#### Extracted data entries

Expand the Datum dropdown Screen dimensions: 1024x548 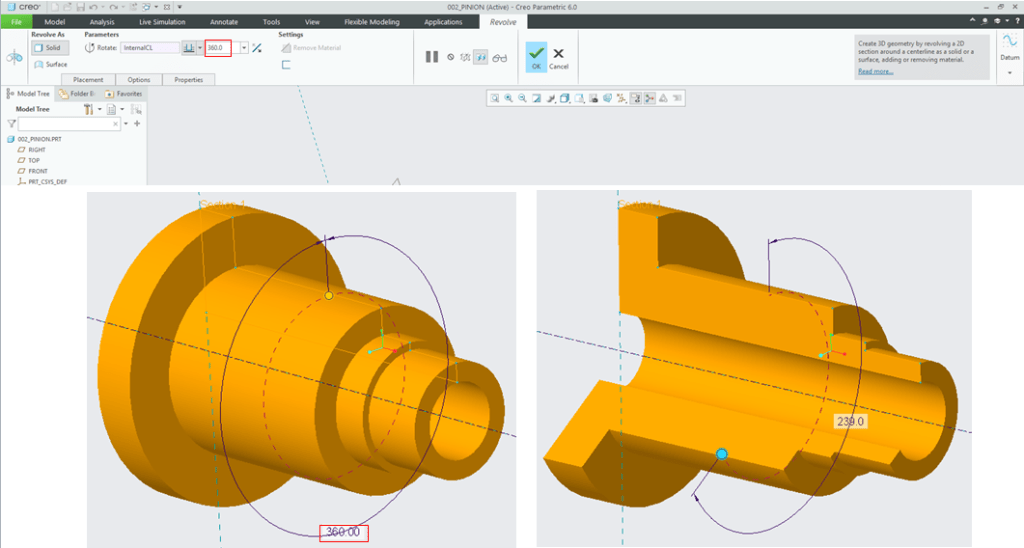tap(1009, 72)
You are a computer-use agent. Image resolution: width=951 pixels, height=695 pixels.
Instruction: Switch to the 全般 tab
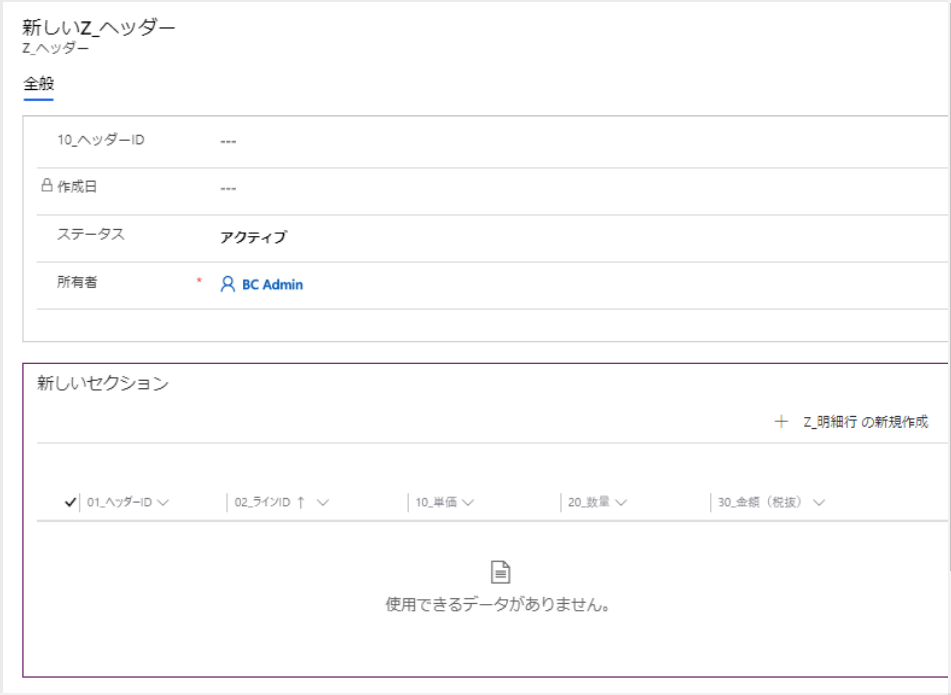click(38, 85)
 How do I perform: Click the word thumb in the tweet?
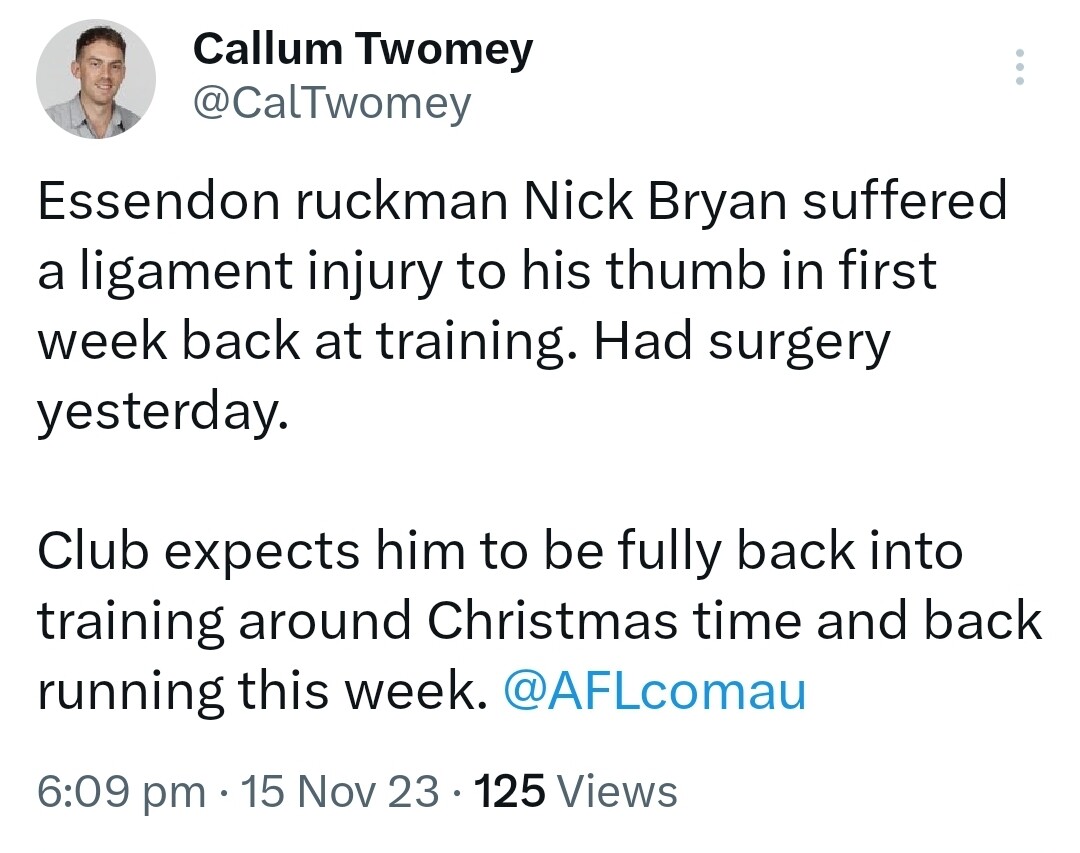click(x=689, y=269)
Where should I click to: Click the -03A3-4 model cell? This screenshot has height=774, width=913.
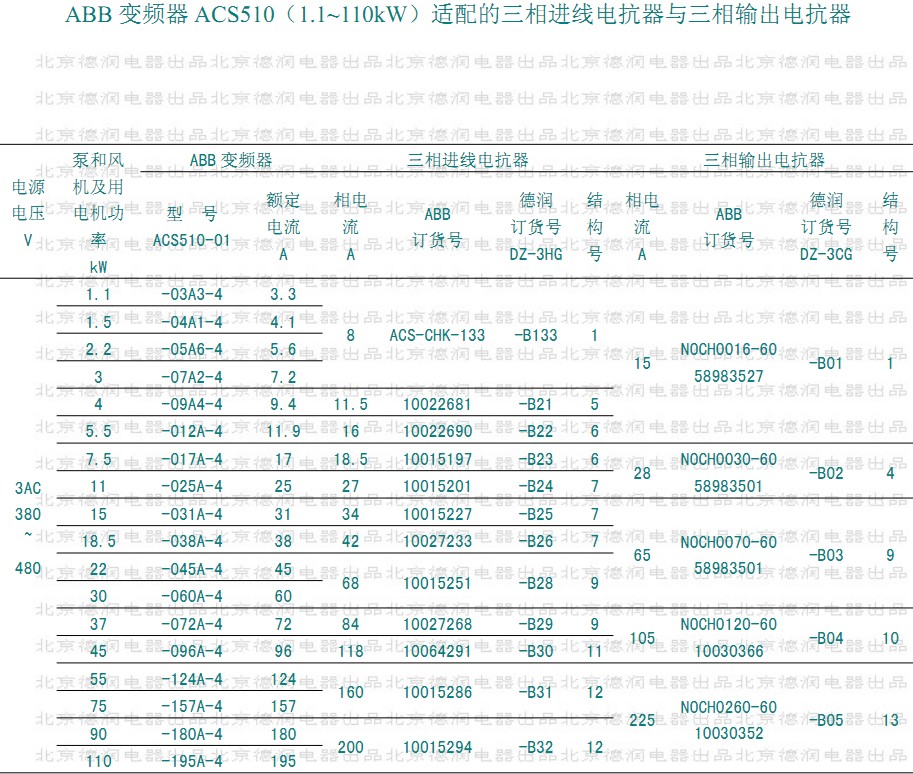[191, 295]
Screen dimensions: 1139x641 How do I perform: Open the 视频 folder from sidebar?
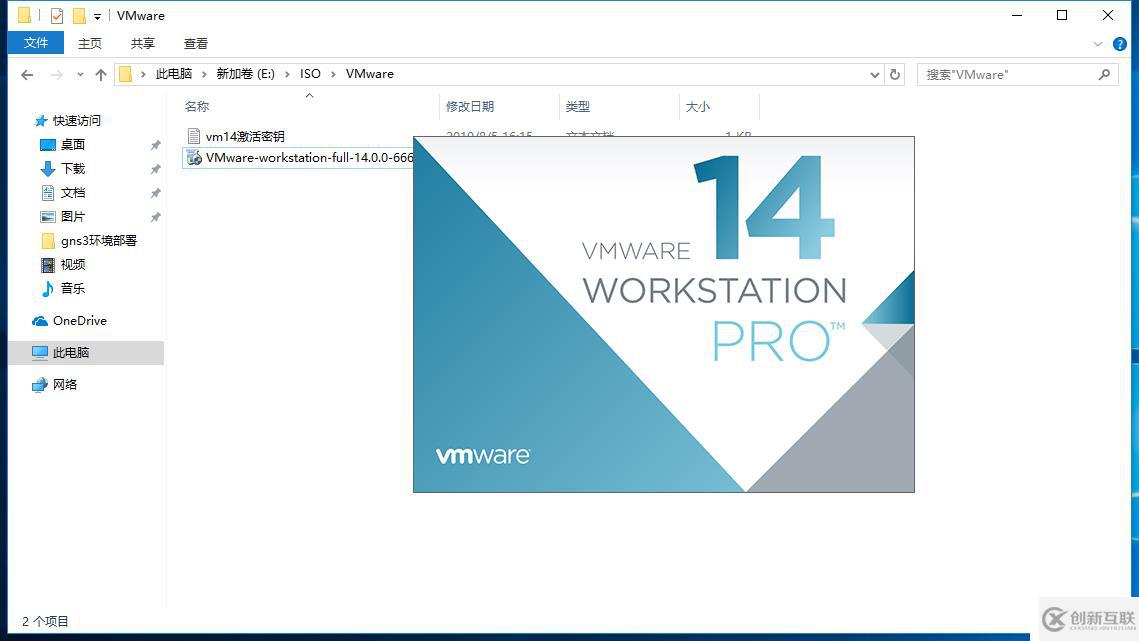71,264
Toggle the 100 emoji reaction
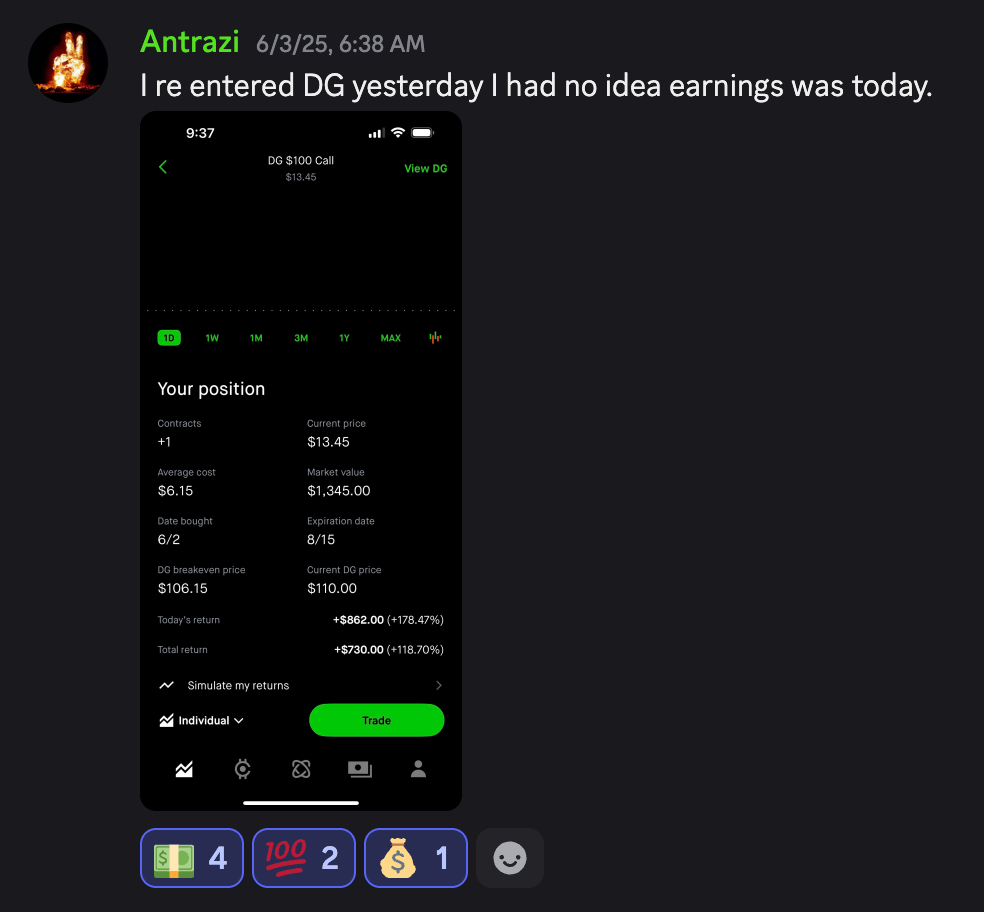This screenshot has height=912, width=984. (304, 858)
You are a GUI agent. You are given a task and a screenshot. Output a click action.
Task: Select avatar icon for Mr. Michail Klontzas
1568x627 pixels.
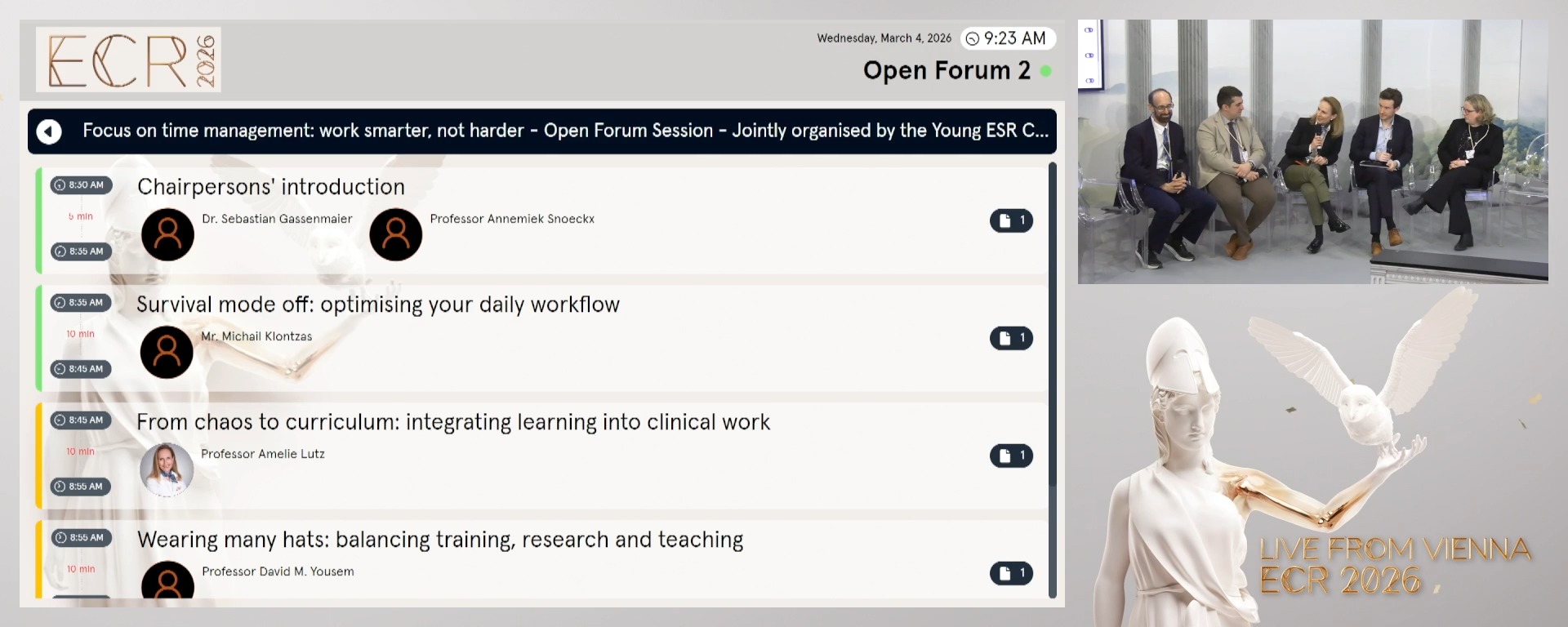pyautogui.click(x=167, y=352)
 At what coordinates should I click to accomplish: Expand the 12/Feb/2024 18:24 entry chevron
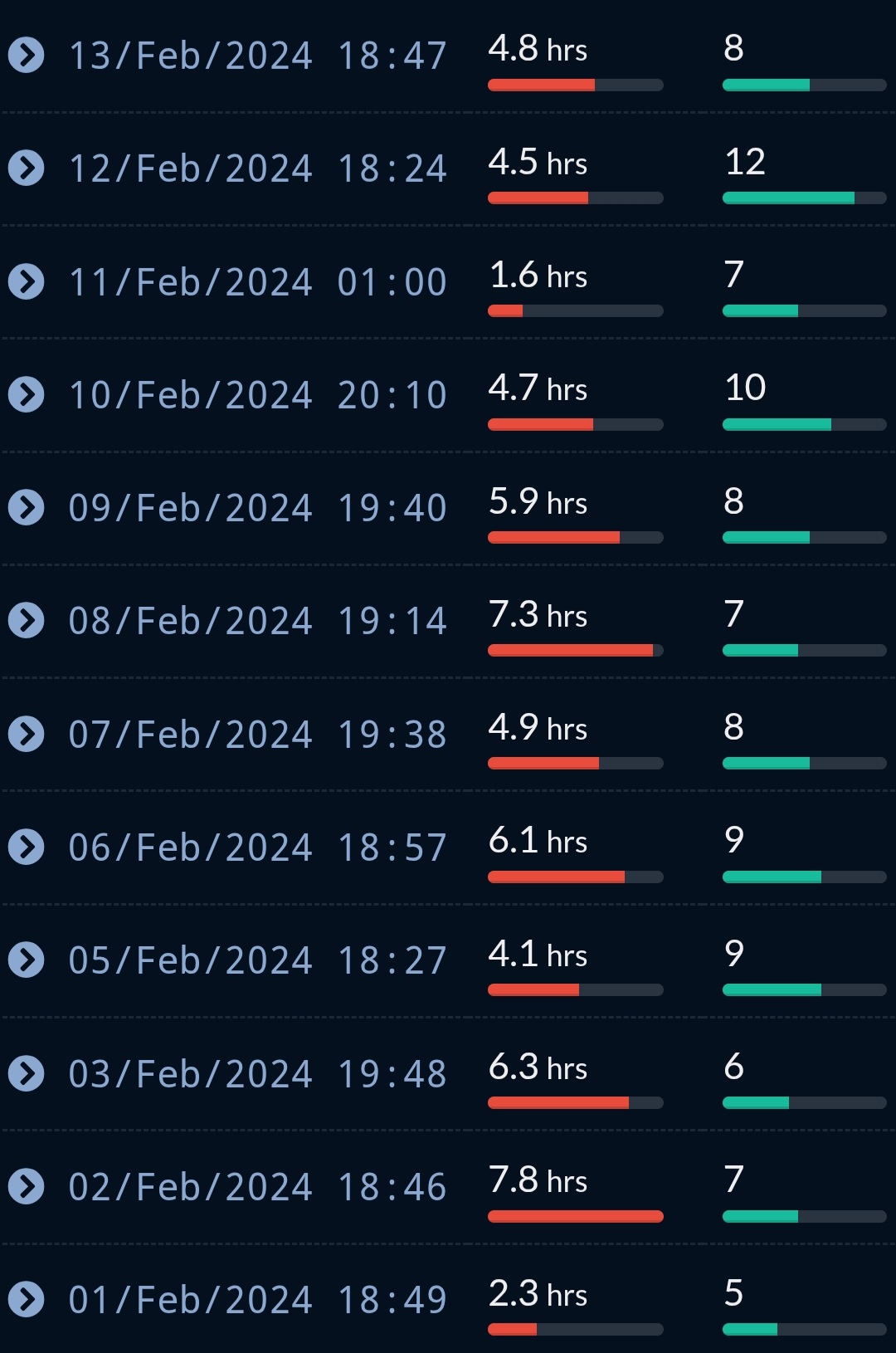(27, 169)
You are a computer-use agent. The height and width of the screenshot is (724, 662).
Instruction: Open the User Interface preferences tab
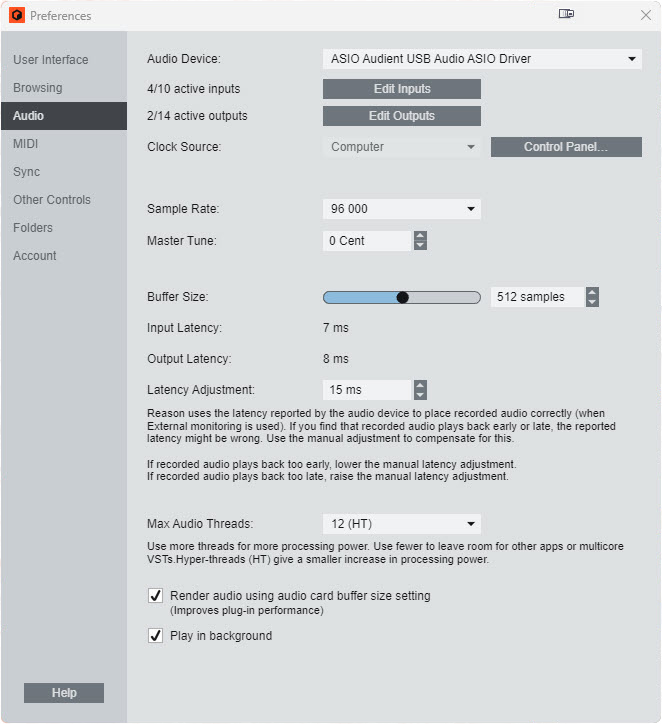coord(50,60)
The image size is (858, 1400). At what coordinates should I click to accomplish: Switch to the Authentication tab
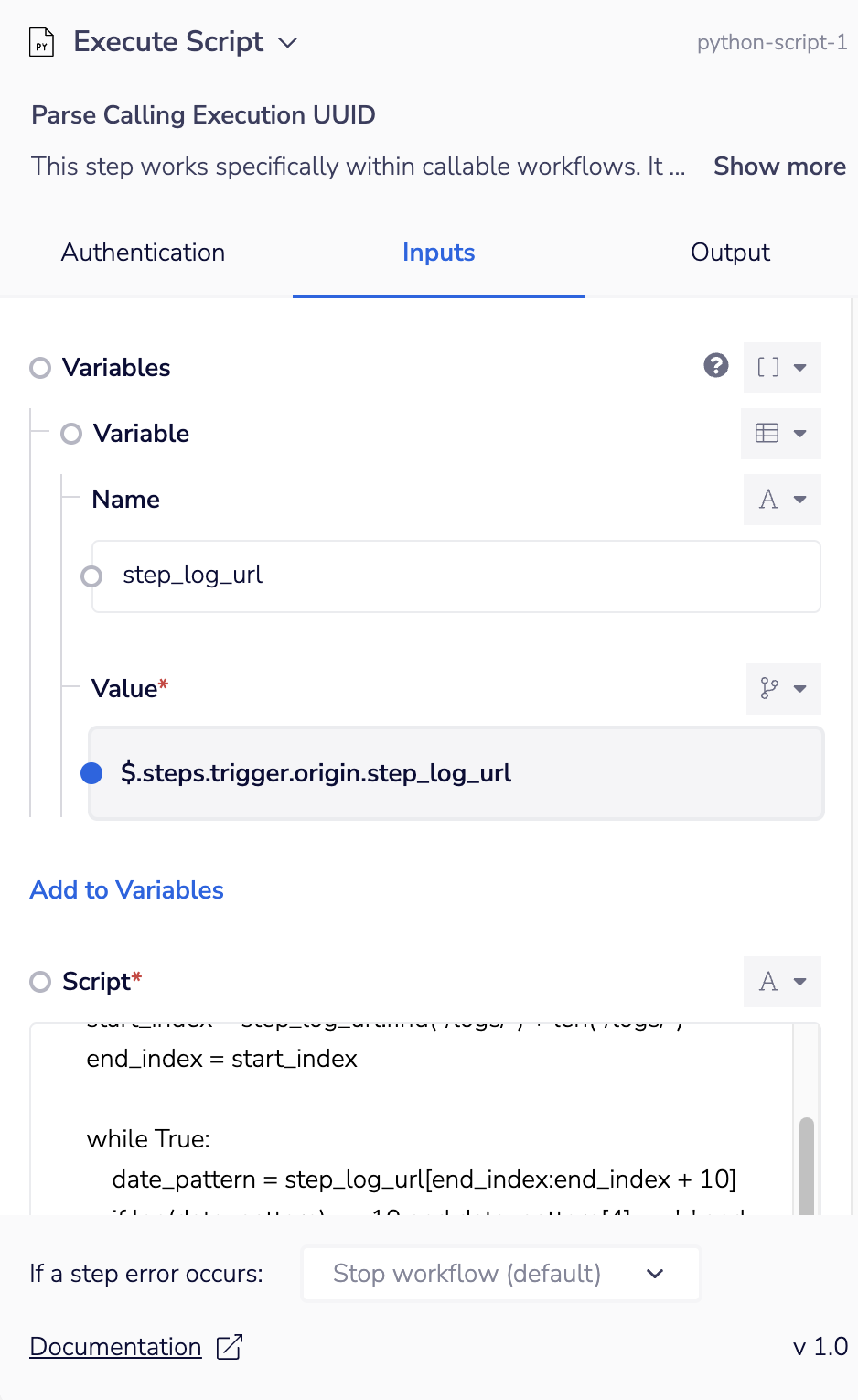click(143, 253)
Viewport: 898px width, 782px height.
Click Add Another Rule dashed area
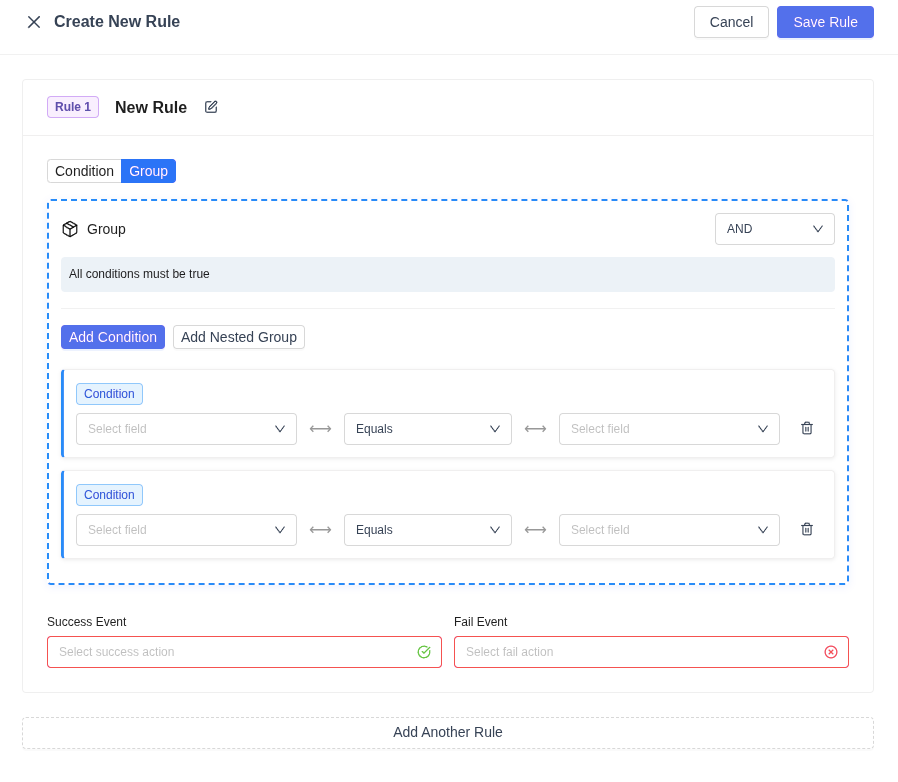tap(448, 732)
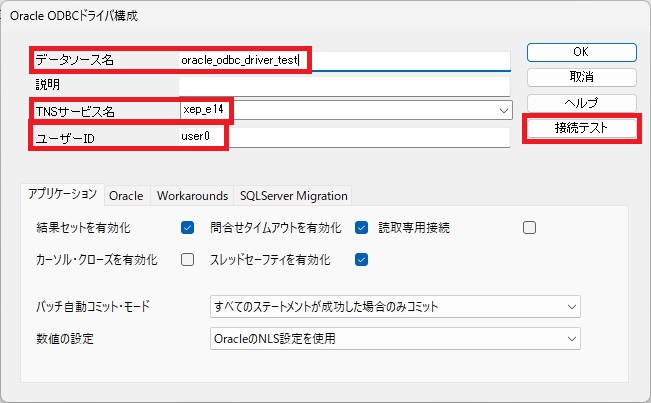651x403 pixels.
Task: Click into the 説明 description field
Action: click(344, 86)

#### WORK TO COMPLETE
Set down exactly the lines above, from the line containing "How do I perform: Click" through the line containing "Task: Select avatar". Skip the pictures.

#### OUTPUT FOR THIS EXERCISE
 How do I perform: Click the word thumb in the tweet?
click(x=689, y=269)
Where should I click to: Click the -03A3-4 model cell? This screenshot has height=774, width=913.
[191, 295]
Screen dimensions: 1139x641 How do I perform: Open the 视频 folder from sidebar?
71,264
Toggle the 100 emoji reaction
This screenshot has height=912, width=984. (304, 858)
You are a GUI agent. You are given a task and a screenshot. Output a click action.
Task: Select avatar icon for Mr. Michail Klontzas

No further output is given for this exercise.